**Task prompt**
Could you repeat exactly the lines from the one containing "How do I perform: Select" through the last line of the records, with no pictures?

Entries provided section start

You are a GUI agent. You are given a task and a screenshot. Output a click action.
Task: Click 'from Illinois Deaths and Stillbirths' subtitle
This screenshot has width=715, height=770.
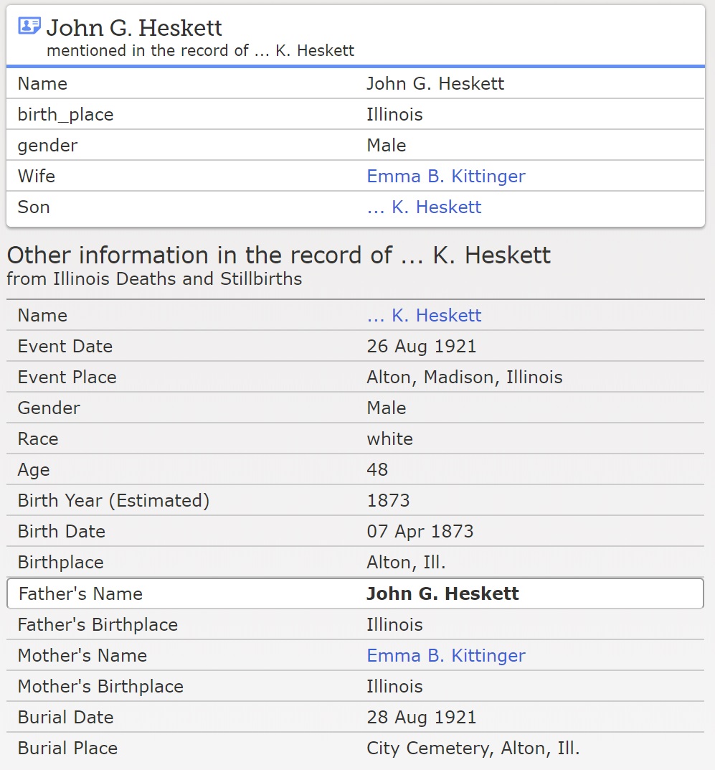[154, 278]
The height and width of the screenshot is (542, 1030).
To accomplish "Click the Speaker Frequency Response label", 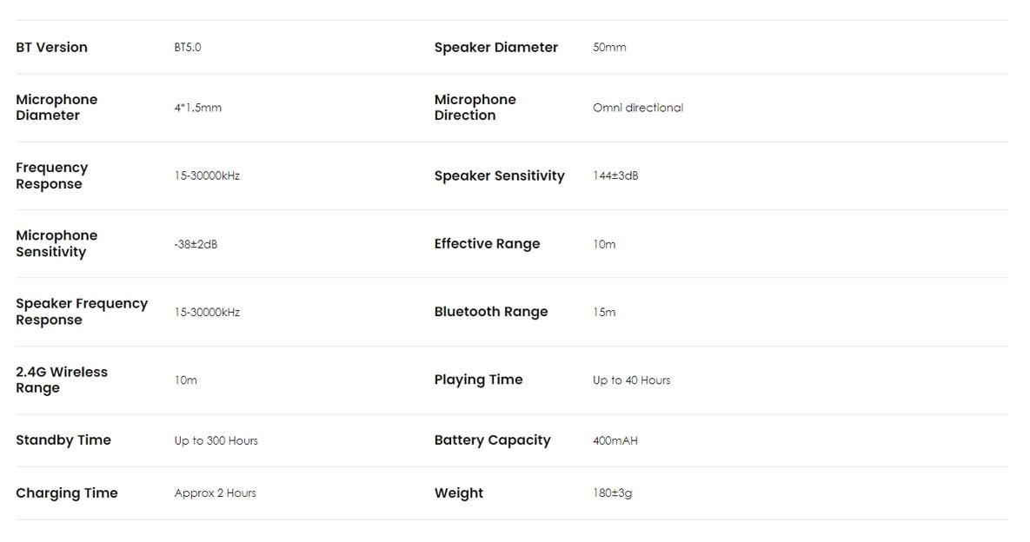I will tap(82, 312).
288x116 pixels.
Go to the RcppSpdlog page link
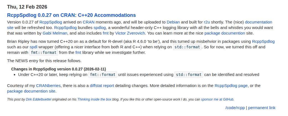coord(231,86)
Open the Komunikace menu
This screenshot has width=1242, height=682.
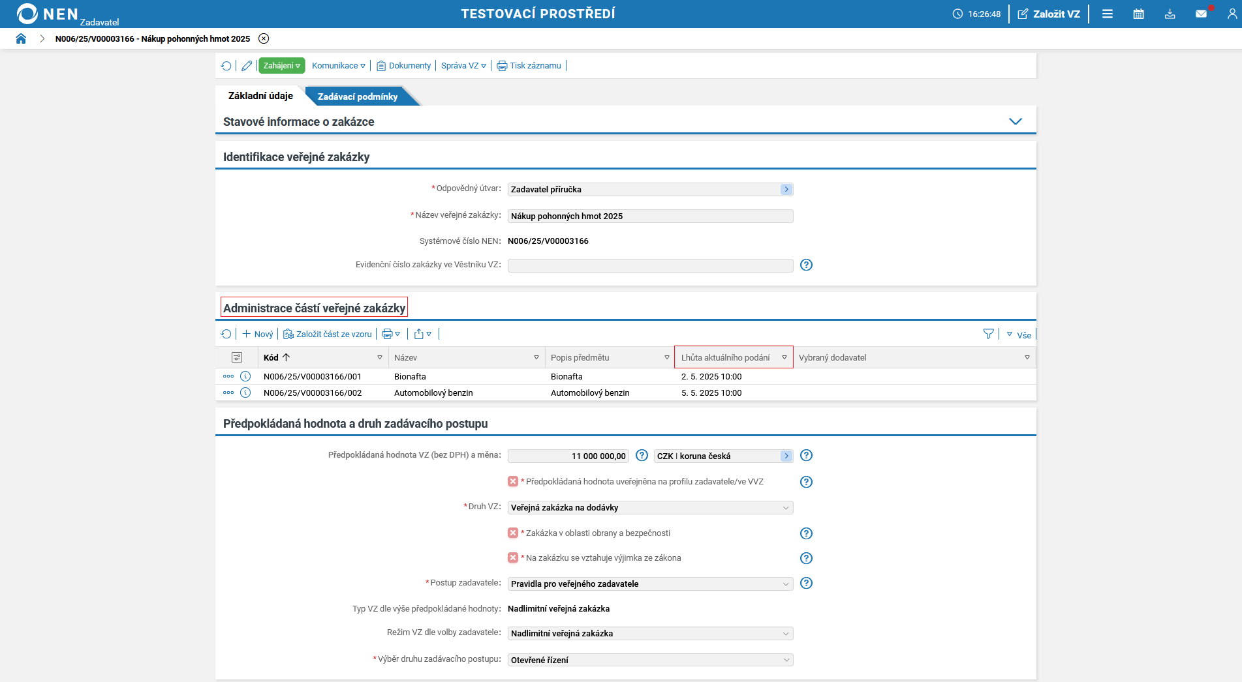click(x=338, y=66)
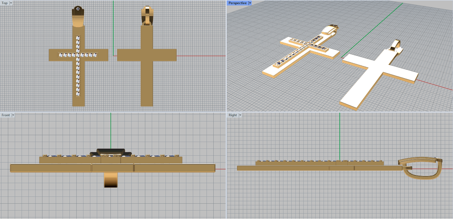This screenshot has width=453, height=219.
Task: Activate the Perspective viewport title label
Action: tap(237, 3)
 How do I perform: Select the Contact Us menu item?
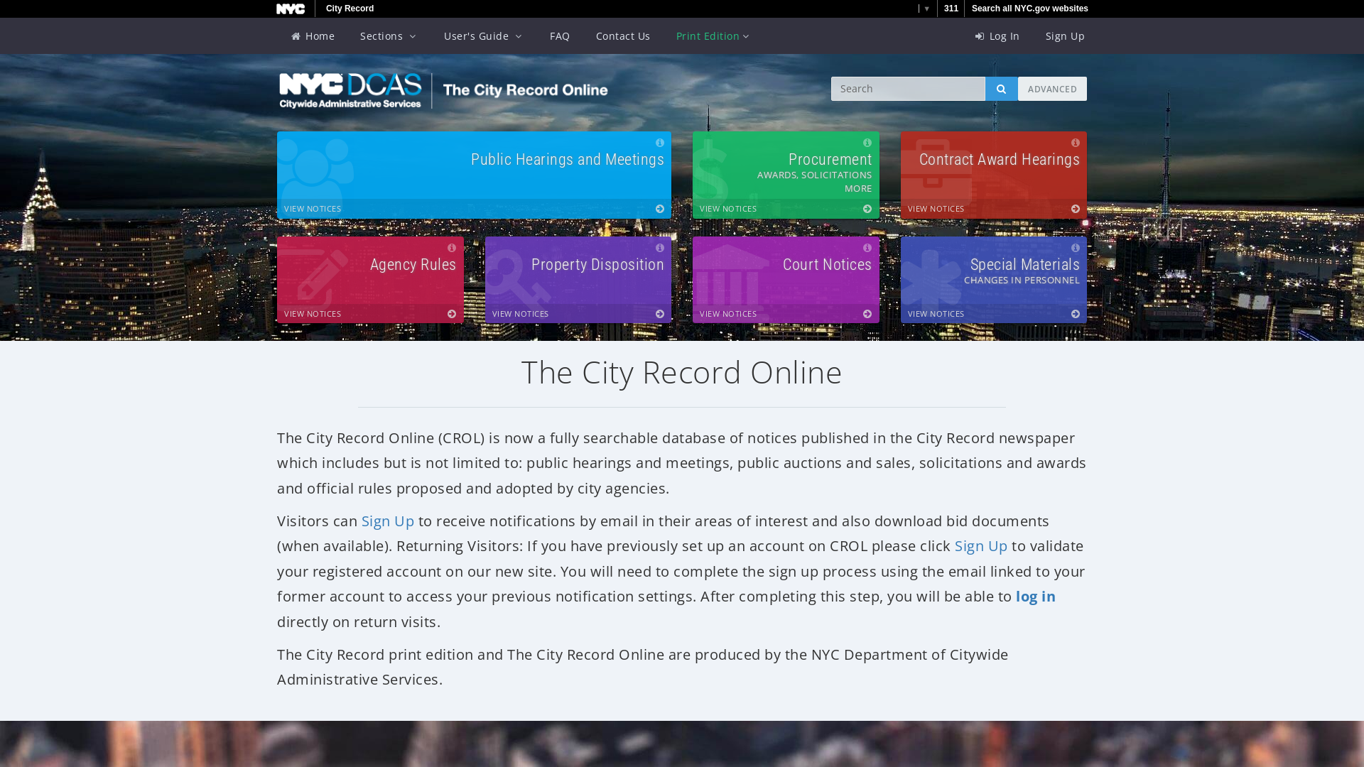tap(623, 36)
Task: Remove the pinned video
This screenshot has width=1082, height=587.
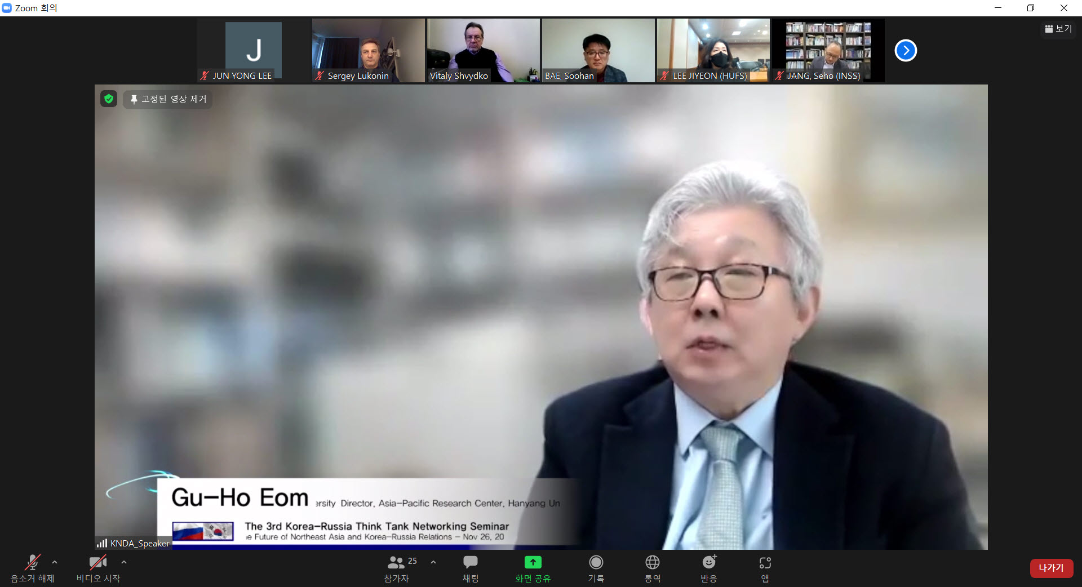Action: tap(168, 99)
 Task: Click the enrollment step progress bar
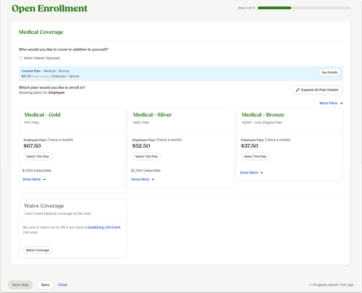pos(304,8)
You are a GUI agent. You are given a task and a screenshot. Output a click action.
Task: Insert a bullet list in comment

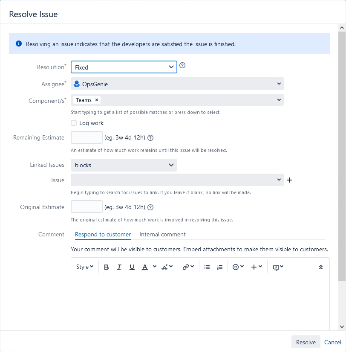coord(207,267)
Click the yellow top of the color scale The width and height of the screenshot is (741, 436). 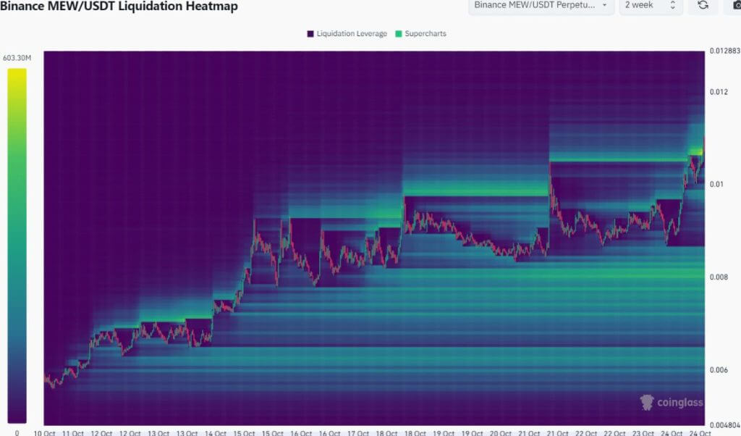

Entries provided section end

**Task answer**
 How do I perform: Select the Contact Us menu item?
tap(623, 36)
Task: Remove the pinned video
This screenshot has width=1082, height=587.
Action: tap(168, 99)
 Task: Click the enrollment step progress bar
pos(304,8)
You are a GUI agent. You are given a task and a screenshot. Output a click action.
Task: Insert a bullet list in comment

coord(207,267)
Click the yellow top of the color scale The width and height of the screenshot is (741, 436). 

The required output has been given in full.